Volume 35: CCUS Technologies for the Carbon Neutrality: Part III

Research and Application of New Anti-CO2 Pollution and Low Damage Water-based Drilling Fluid Mingna Bai, Yonggang Xie, Haiyong Cheng, Yong Ouyang, Zhifeng Duan, Yunwen Gao, Zhijun Li, Shifu Yu, Yu Zhou, Daichun Si, Jiangfeng Xie, Chunyu Cheng

https://doi.org/10.46855/energy-proceedings-10611

Abstract

CO2 intrusion into the drilling fluid during bauxite drilling can cause hydration swelling and dispersion of clays and lead to massive foaming of them. Additionally, the formation develops micro-nano fractures, which also have a large difference in compressive strength and a high percentage of bound water. Once the foreign fluid invades, it will lead to wellbore destabilization and reservoir damage. Thus, the designed drilling fluid formulation does not contain solid phase particles such as bentonite. And we obtained the optimal proportion of hydrolocker, penetrant, and defoamer by Mixture Designs. Then the shielding plugging theory was introduced, and a temporary plugging gradation consisting of acid-soluble inert particles, deformable nano-sealers, and non-permeable sealers was constructed with the aid of BridgePro software. And other surfactants were optimized indoors to build a low-damage, strong anti-CO2 pollution water-based drilling fluid. It could resist the high temperature of 150℃ and has a remarkable ability to lower surface tension (17.3mN).
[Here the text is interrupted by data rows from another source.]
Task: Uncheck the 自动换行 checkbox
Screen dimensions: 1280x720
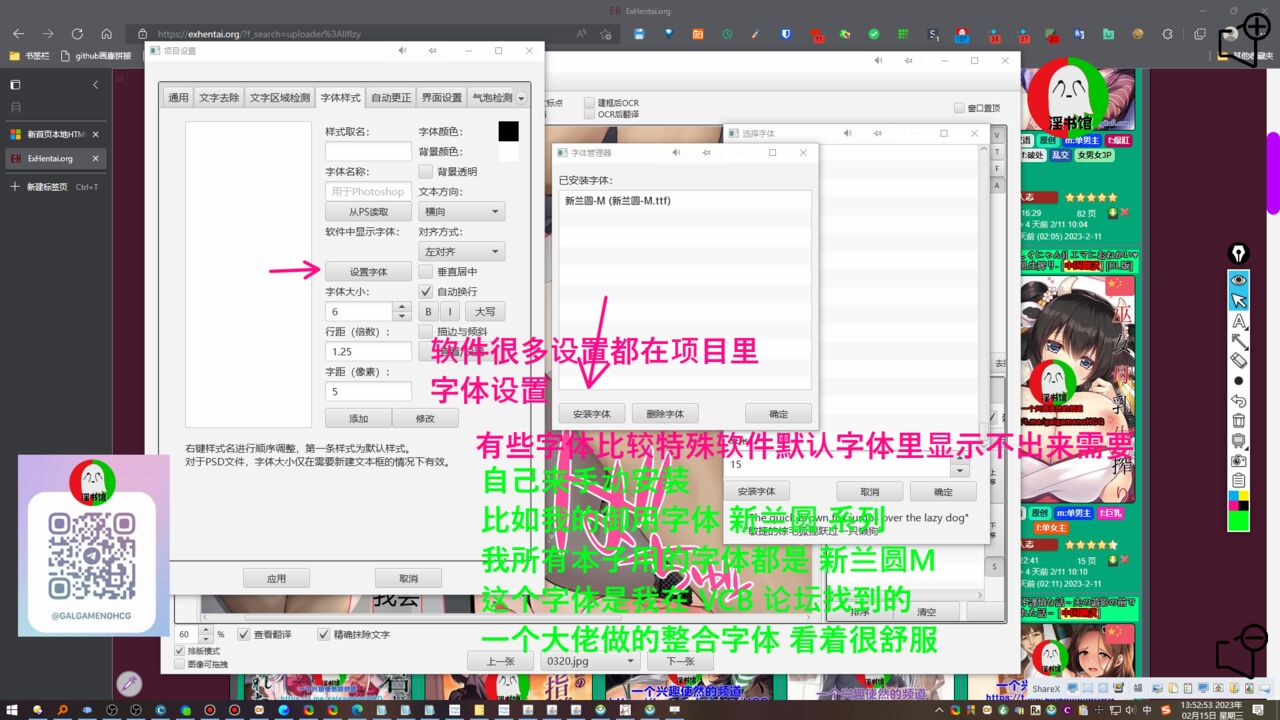Action: click(426, 292)
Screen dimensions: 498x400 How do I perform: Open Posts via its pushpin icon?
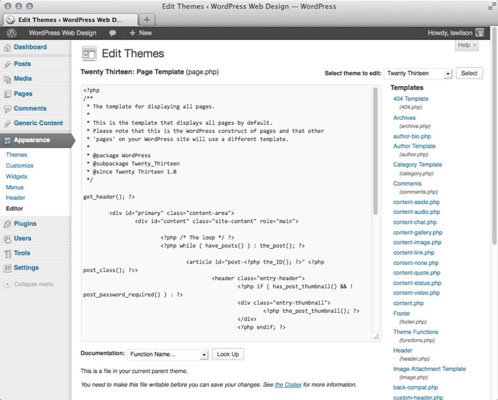tap(7, 64)
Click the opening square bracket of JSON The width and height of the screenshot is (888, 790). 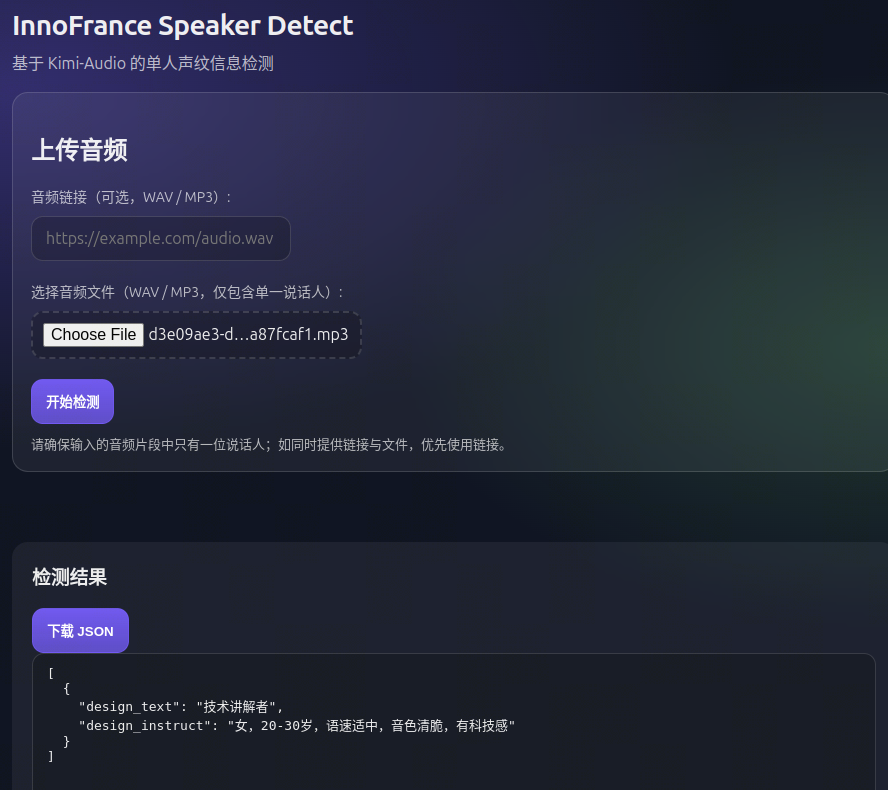click(x=51, y=673)
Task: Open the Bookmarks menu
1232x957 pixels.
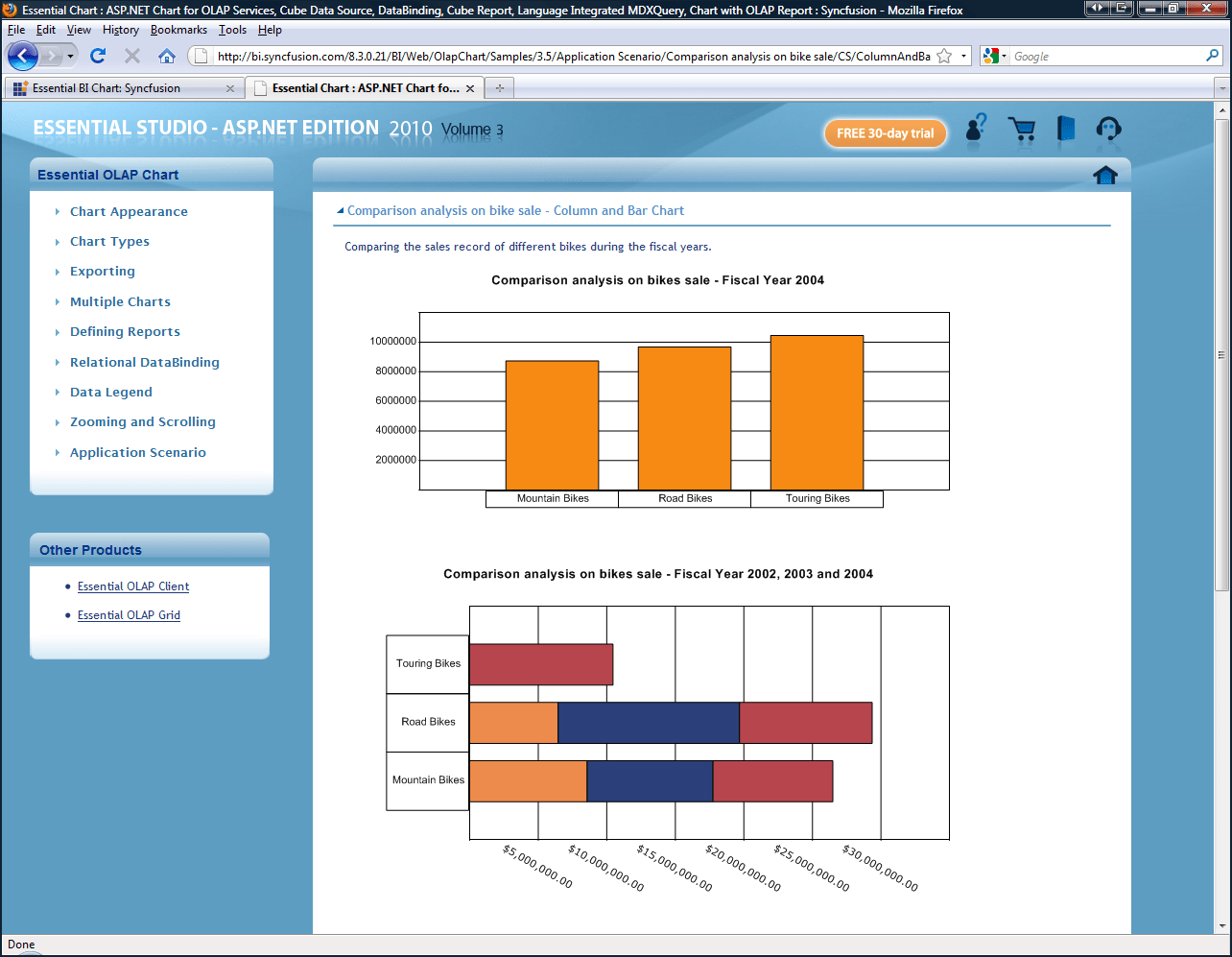Action: [178, 30]
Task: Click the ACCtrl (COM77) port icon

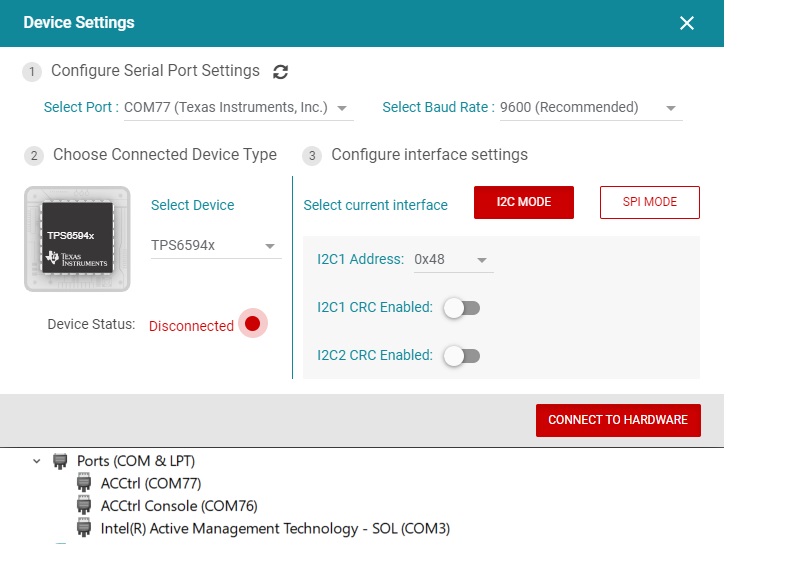Action: click(x=84, y=484)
The rolling recovery, the plugging rate, and permeability recovery value can reach more than 90%, the lubrication coefficient was around 0.125. The constructed drilling fluid completed 9 wells in field application, with an obvious reservoir protection effect and an average increase of more than 20% in single-well daily production compared to the expected daily production. It will be an important reference for future bauxite horizontal well drilling fluids to prevent CO2 contamination and reduce reservoir damage.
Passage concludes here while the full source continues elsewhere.